(DATA PROVIDED begins)
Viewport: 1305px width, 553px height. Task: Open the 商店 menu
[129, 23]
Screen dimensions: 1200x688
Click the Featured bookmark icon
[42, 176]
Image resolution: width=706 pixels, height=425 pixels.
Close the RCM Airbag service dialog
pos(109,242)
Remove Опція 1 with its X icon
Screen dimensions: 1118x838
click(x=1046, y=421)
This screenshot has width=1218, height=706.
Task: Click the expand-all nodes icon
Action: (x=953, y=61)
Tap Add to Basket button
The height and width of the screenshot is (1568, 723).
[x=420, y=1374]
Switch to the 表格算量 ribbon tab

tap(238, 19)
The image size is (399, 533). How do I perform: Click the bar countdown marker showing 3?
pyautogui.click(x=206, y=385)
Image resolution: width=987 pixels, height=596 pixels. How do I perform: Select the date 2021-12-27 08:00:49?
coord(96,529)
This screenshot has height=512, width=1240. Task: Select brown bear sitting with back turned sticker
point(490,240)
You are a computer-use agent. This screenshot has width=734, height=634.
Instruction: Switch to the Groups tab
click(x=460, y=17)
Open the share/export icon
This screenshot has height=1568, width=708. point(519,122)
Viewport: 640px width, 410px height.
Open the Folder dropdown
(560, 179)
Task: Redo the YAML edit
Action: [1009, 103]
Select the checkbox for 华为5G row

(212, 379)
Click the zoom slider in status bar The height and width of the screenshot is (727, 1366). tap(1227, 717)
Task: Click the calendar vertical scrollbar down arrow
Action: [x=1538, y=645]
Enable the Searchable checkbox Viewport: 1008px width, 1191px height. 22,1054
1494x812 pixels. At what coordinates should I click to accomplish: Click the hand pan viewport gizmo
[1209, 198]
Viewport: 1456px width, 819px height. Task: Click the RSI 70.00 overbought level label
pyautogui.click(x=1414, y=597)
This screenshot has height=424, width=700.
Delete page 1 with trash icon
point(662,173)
(DATA PROVIDED ends)
Repeat nothing before the line containing "This screenshot has height=424, width=700."; repeat that line and every later line of the listing exactly.

This screenshot has height=424, width=700.
Delete page 1 with trash icon
point(662,173)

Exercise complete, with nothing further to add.